――先ほど「一流デザイナーほど学んでいる」というお話がありましたよね。やはり、知りたい分野の歴史を知るのがいいのでしょうか。

高橋 そうですね。何事も、ある程度は勉強、座学する期間が必要だと思います。たとえば、すごくおいしい料理を食べて「おいしい!」とは誰でも思えますが、「なぜおいしいのか」を説明するには知識が必要になりますよね。

――勉強は必要だけれど、感性は先天的なものではなく、いくつになっても学べば磨いていけるというのは希望の持てる話ですね。

高橋 はい。いわゆる「センスのいい」人というのは、その人の中に広大な知識のバッググラウンドがすでにあって、そこから最適な案を導き出すことができる人なんです。そういったバッググラウンドがなくても、感覚的にそれができてしまう「天才」も中にはいるのでしょうけれど、そんな人はごくごく少数だと思います。「センスのいい」方は、ほぼみな、ずっと学び続けています。

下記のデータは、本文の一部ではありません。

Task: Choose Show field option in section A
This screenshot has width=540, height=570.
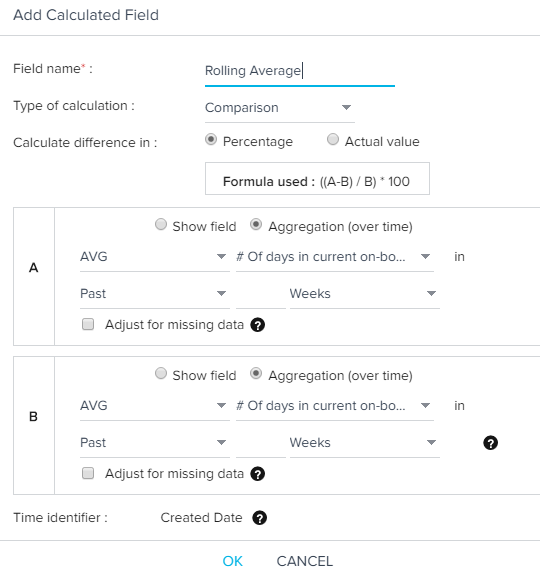Action: point(161,224)
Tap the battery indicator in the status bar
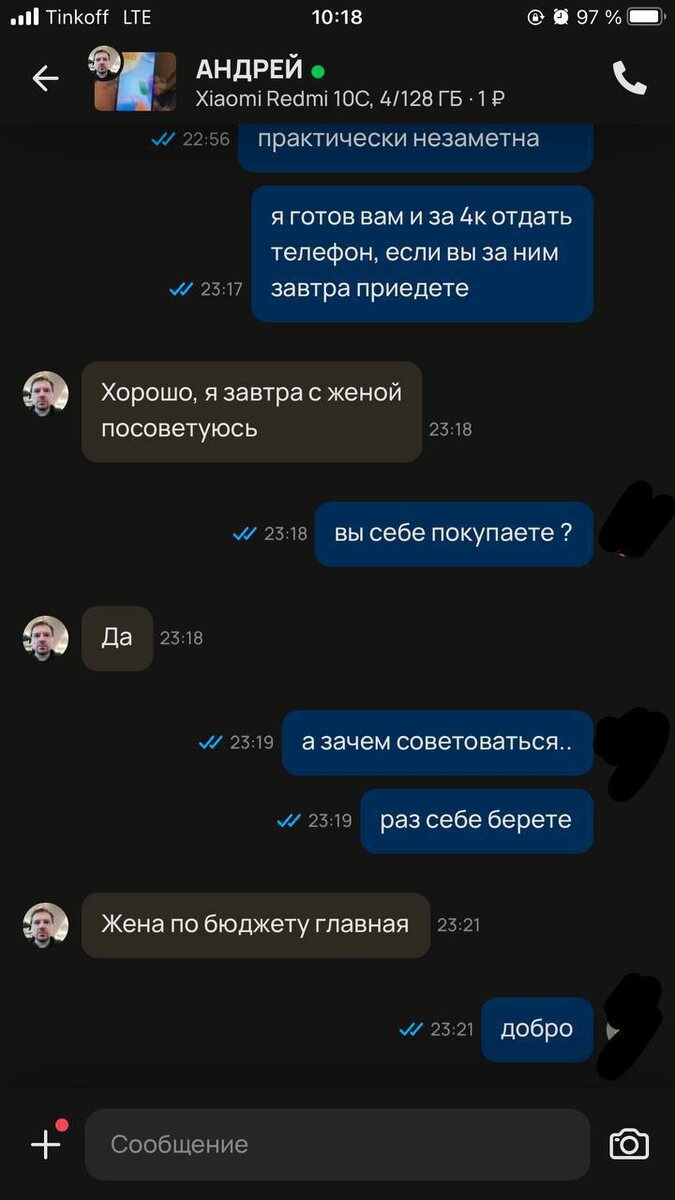This screenshot has width=675, height=1200. click(x=646, y=17)
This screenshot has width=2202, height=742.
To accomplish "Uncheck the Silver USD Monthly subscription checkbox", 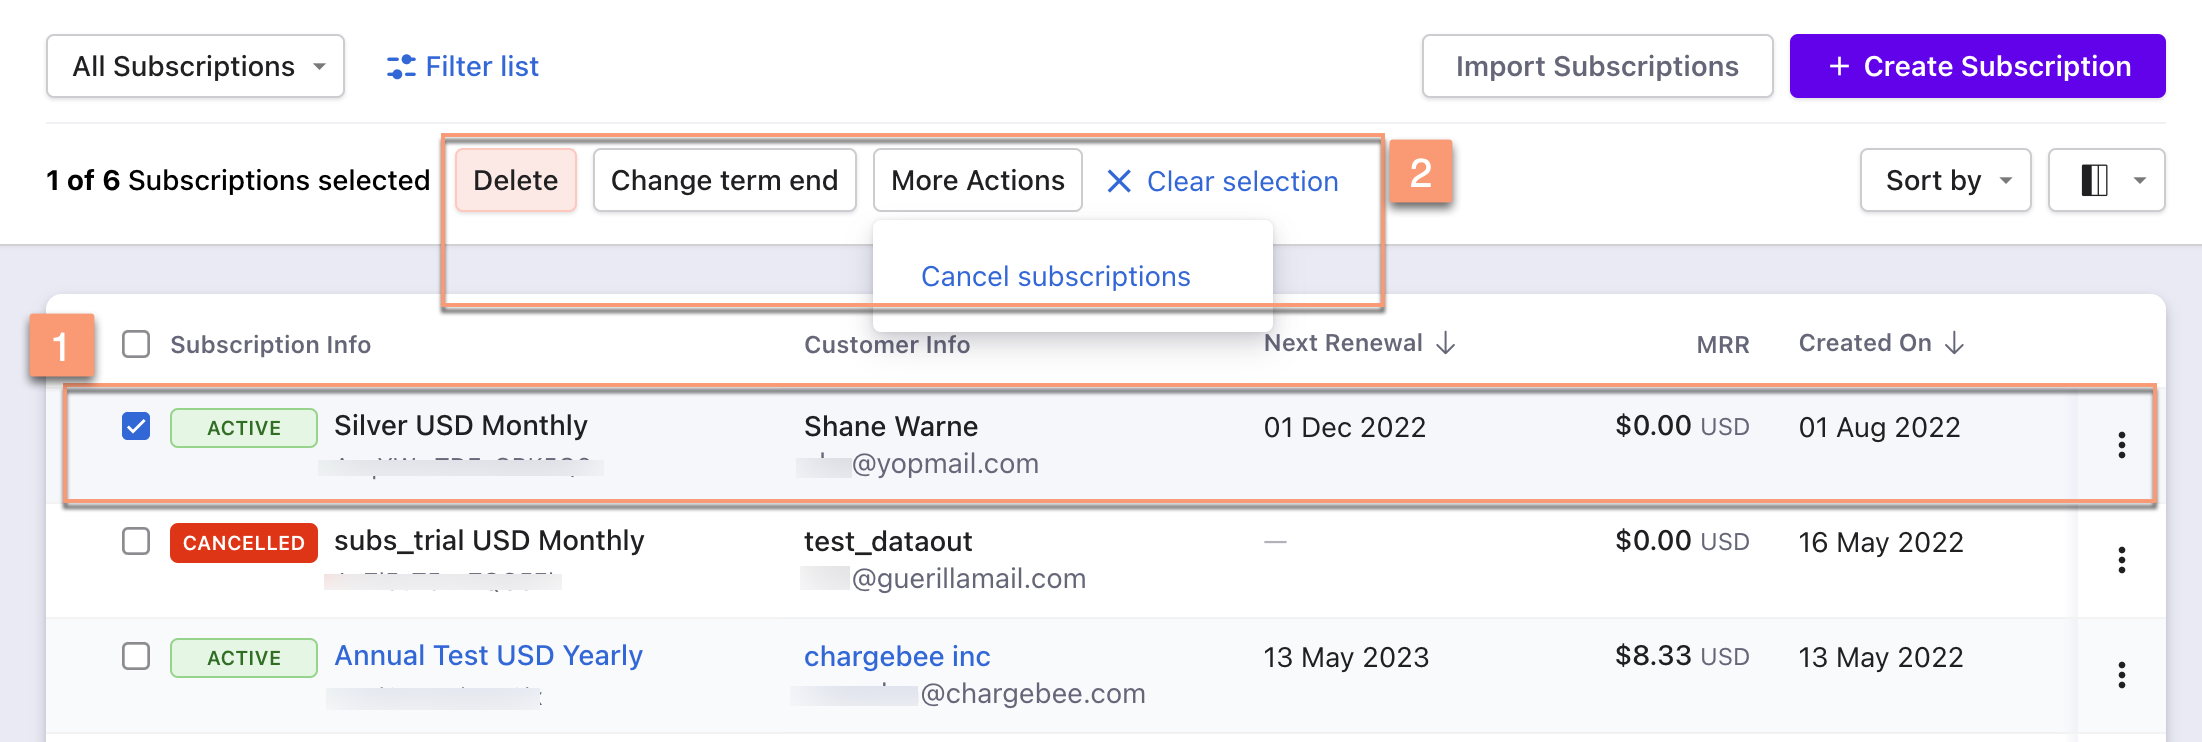I will point(136,427).
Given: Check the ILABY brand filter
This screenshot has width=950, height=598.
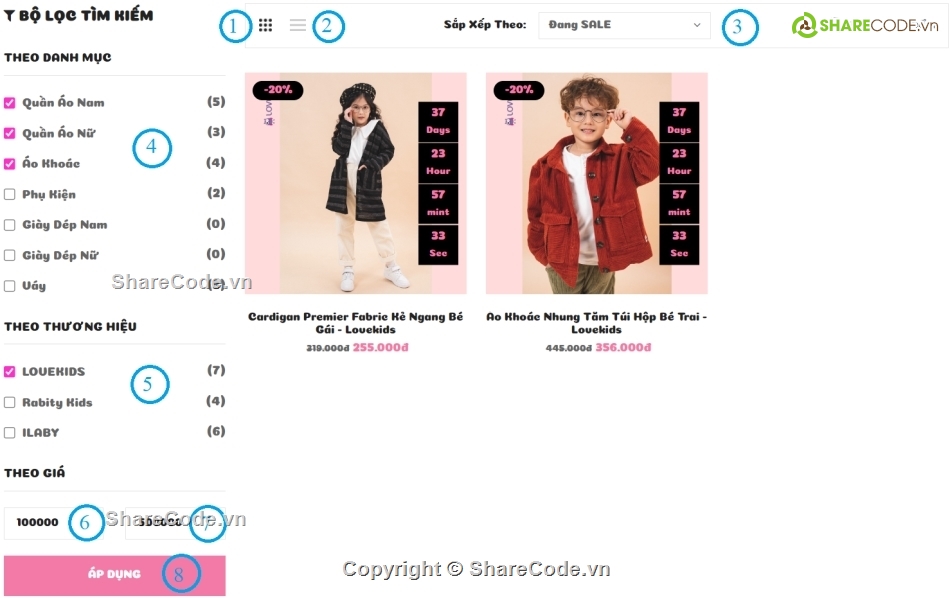Looking at the screenshot, I should click(10, 433).
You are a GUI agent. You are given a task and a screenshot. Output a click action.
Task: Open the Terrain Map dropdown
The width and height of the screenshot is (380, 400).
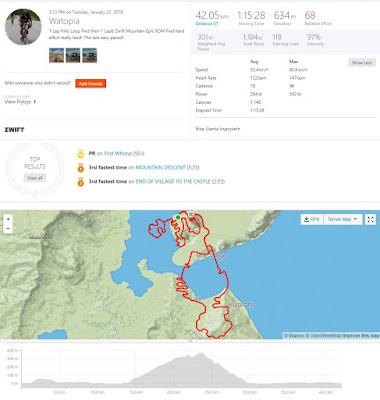(x=342, y=219)

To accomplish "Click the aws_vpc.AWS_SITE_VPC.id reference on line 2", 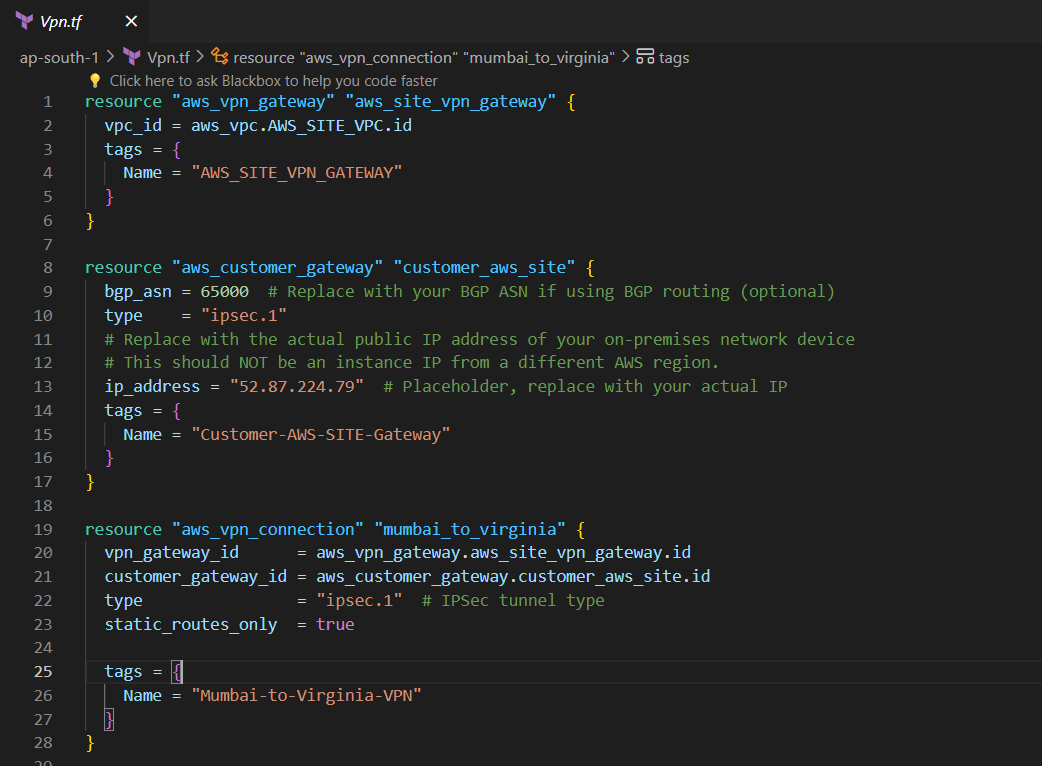I will pyautogui.click(x=301, y=125).
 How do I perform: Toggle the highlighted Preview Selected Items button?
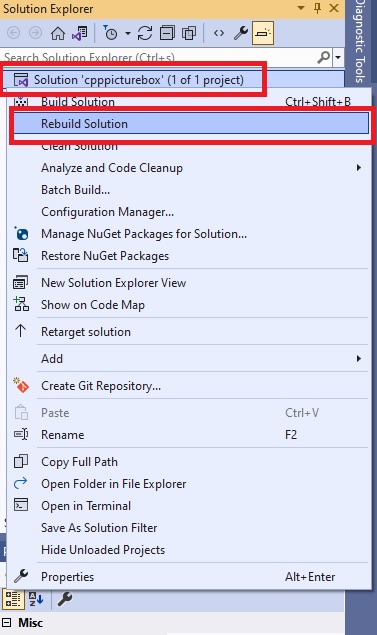tap(263, 33)
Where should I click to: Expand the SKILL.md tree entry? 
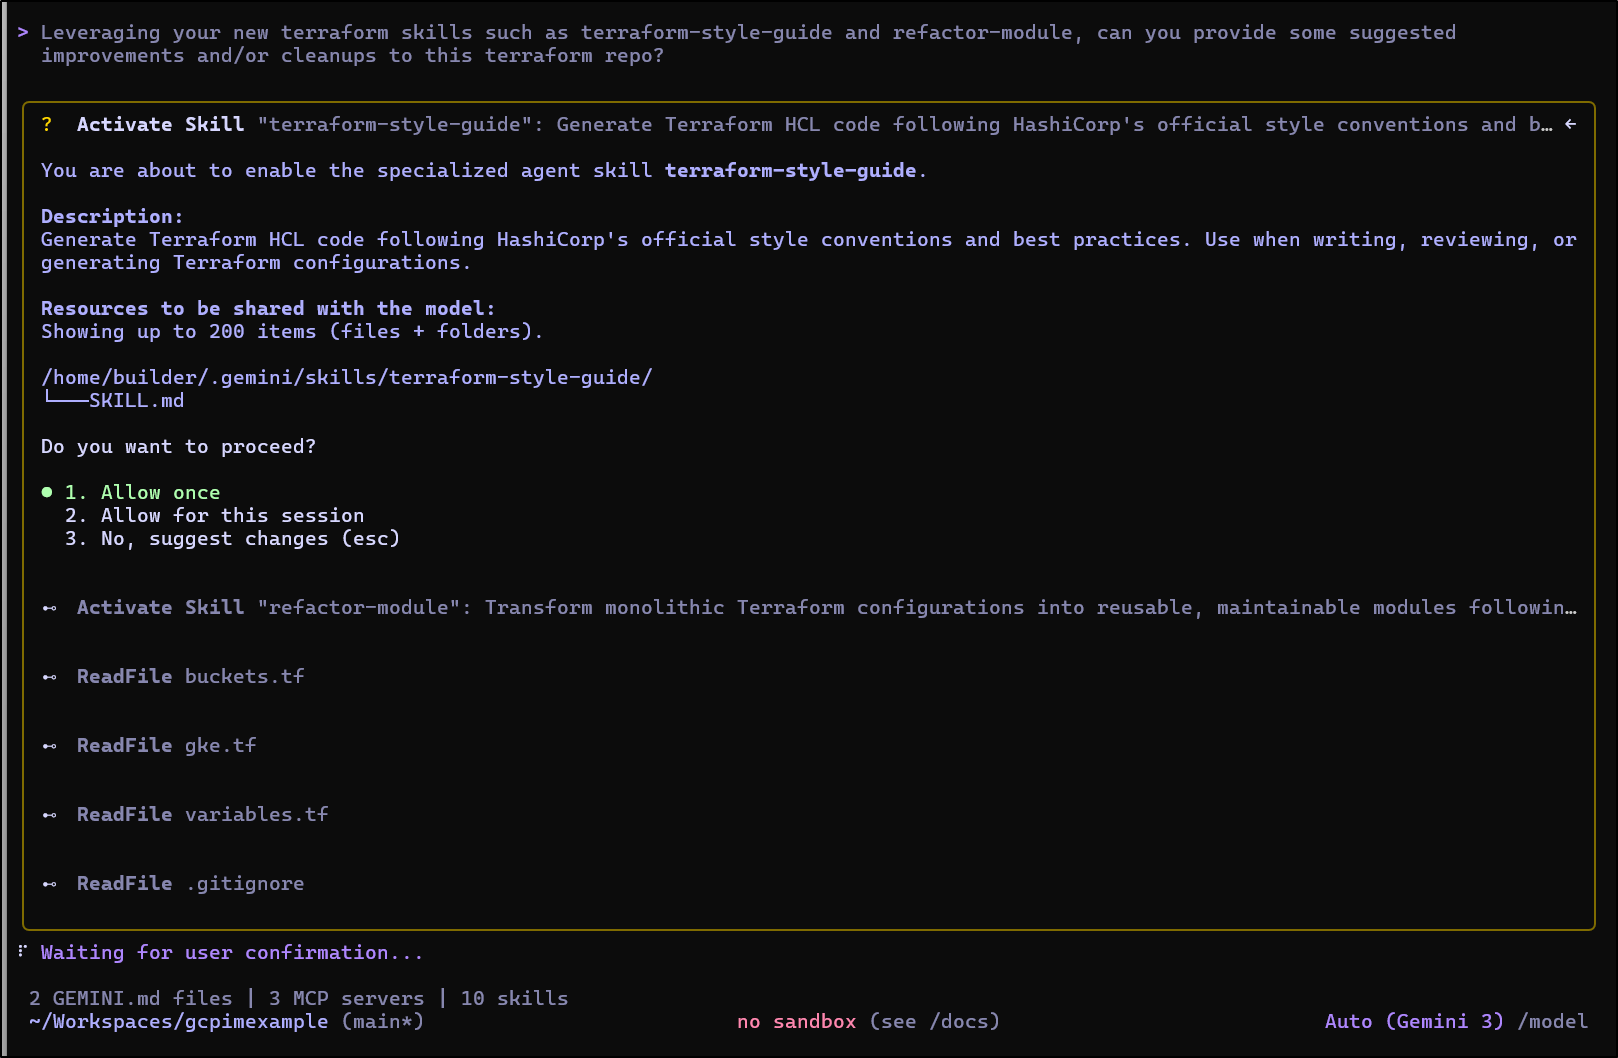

 また、センスを磨く方法として、著名なデザイナーや芸術家が書いた本を読む、名言に触れる、というのもいいと思います。「良いデザインは説明しなくてもわかる」という人もいますが、デザイナーは言葉で説明できなければダメだと思います。「こういう意図でデザインした」と言えないといけないし、優れたデザイナーほど、ハッとするような言葉を残しています。

 たとえば、本書でも紹介しているカッシーナの椅子LCコレクションのデザイナー、ル・コルビュジェは「椅子は座るための機械だ」という名言を残しています。

――椅子をそんなふうに考えたことがなかったです。切れ味のいい短歌や俳句を見たときのような「あっ」という気持ちになりますね。

高橋 モノの新しい見方を示すという点で、哲学的ですよね。こういった一言を知っているかどうかで、デザインを見る目が変わってきます。言葉は論理ですから、やはり優れたデザイナーは左脳も優れているんです。

SNSがデザインのセンスを奪う?

高橋 デザイナーや、デザインを企業として判断しないといけない経営層ならさておき、消費者としてなら、デザインは「好きか嫌いか」で十分だと思うんですよ。もちろん、知れば知るほど楽しくはありますが。

――このデザインは好きだな、嫌いだな、なぜだろう、と考えるだけで楽しいですよね。